Tablesaw is a high-performance, in-memory data table, combined with tools for data manipulation, and a column-oriented storage format. In Java.

With Tablesaw, you can import, sort, transform, filter, and summarize tables of up to one billion rows on a laptop. Tablesaw uses tricks from high-frequency trading apps (e.g. primitive collections) and data warehouses (e.g. compressed, column-oriented storage and data structures), to maximize what you can do in a single VM.

The goal is to make all but the biggest data wrangling jobs approachable without the complexity of distributed computing (HDFS, Hadoop, etc.). Analysis is more productive with less engineering overhead and shorter iteration cycles. A fluent API lets developers express operations in a concise and readable fashion.

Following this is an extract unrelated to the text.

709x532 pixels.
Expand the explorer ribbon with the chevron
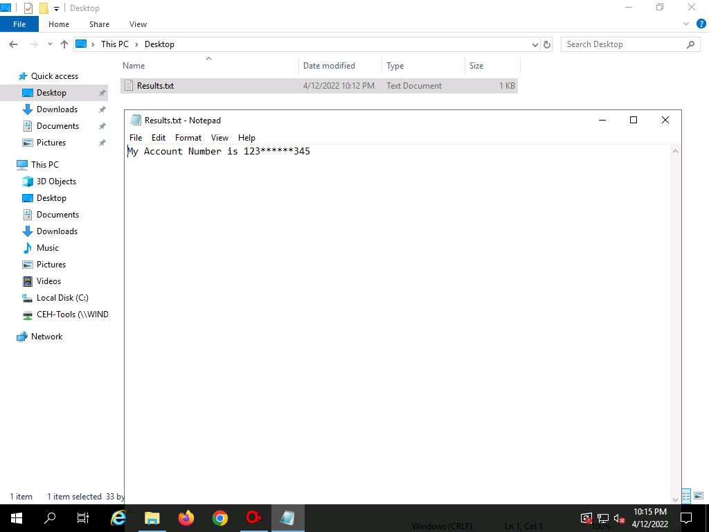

Tablesaw provides general-purpose analytic support, with rich functionality for working with time-series, including specialized column types for dates, times, timestamps and intervals.

I'm aiming for usability at least as good as R dataframes or Pandas. And with Java 9, you'll be able to work interactively in the REPL.

For more information and examples see: https://javadatascience.wordpress.com

An introduction in 9 lines of code

Here's an example. In 9 lines of trivial code, we will:

  • Read a CSV file
  • Print the first few rows for a peak at the data
  • Sort the table by column name
  • Run descriptive statistics (mean, min, max, etc.) on a column
  • Remove a column
  • Create a new column as the sum of the values in two existing columns
  • Filter some rows
  • Save the new version as a file

Read a CSV file

Here we read a csv file of bus stop data. First, we say what column types are present.

    ColumnType[] types = {INTEGER, TEXT, TEXT, FLOAT, FLOAT};
    Table table = CsvReader.read("data/bus_stop_test.csv", types);

Viewing data

The head(n) method returns the first n rows.

    table.head(3);
    

producing:

data/bus_stop_test.csv
stop_id stop_name                stop_desc                                                stop_lat  stop_lon   
66      4925 CRAIGWOOD/FM 969    Southeast corner of CRAIGWOOD and FM 969 - Nearside      30.28417  -97.65985  
252     200 TRINITY/2ND          Northeast corner of TRINITY and 2ND - Mid-Block          30.263842 -97.740425 
462     851 RUTLAND/PARK VILLAGE Southeast corner of RUTLAND and PARK VILLAGE - Mid-Block 30.36547  -97.69752  

Sorting by column

Now that we've some some data, lets sort the table in reverse order by the id column

    table.sortDescendingOn("stop_id");

Removing a column

    table.removeColumn("stop_desc");

Descriptive statistics

    table.column("stop_lon").describe();

This outputs:

Descriptive Stats 
n: 2729
missing: 0
min: -97.9911
max: -97.37039
range: 0.62070465
mean: -97.73799133300781
std.dev: 0.049913406
variance: 0.0024913481902331114

Create new columns from the data in existing columns

Now let's add a column derived from the existing data. We can map arbitrary lambda expressions onto the data table, but many, many common operations (add, subtract, multiply, max, etc.) are built in. For example, for a column-wise addition:

    Column total = add(table.get("stop_lat", "stop_lon"));

(Yeah, I know that's a stupid example. Imagine it was two columns you'd actually want to add.)

Filtering Rows

To filter records you can also be arbitrary lambda expressions, but it's often easier to use the built-in filter classes as shown below:

Table f = table.selectIf(column("stop_id").isBetween(524, 624)));

Write the new CSV file to disk

CsvWriter.write("filtered_bus_stops.csv", f);

This is just the beginning of what Tablesaw can do. Other features include:

  • Powerful Group-by functionality (aka: Split, Aggregate, Combine)
  • Map arbitrary lambda expressions over tables

More advanced operations are described on the project web site: https://javadatascience.wordpress.com

A work-in-progress

Tablesaw is in an experimental state, with a production release planned for late 2016. A great deal of additional functionality is planned, including window operations (like rolling averages), outlier detection, and integrated machine-learning.